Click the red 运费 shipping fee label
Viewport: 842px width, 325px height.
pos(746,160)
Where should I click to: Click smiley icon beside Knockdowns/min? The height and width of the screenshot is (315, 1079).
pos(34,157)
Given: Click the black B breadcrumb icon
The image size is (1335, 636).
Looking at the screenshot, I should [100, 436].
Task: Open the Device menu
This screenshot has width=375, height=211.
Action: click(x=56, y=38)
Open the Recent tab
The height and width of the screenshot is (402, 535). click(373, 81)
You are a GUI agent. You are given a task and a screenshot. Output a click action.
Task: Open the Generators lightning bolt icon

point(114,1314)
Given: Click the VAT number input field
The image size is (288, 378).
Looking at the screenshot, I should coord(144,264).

*Ce qu'il faut:* Remplacez « Given: » par « Instruction: » dans tous les enregistrements ci-dessus, puis réécrivez-les sans rien modifier d'autre.

*Réponse de l'exercice:*
Click the red 运费 shipping fee label
Viewport: 842px width, 325px height.
pos(746,160)
Where should I click to: Click smiley icon beside Knockdowns/min? The height and width of the screenshot is (315, 1079).
pos(34,157)
Instruction: Click the black B breadcrumb icon
The image size is (1335, 636).
Looking at the screenshot, I should [100, 436].
Task: Open the Device menu
This screenshot has width=375, height=211.
Action: click(x=56, y=38)
Open the Recent tab
The height and width of the screenshot is (402, 535). click(373, 81)
You are a GUI agent. You are given a task and a screenshot. Output a click action.
Task: Open the Generators lightning bolt icon

point(114,1314)
Instruction: Click the VAT number input field
The image size is (288, 378).
Looking at the screenshot, I should coord(144,264).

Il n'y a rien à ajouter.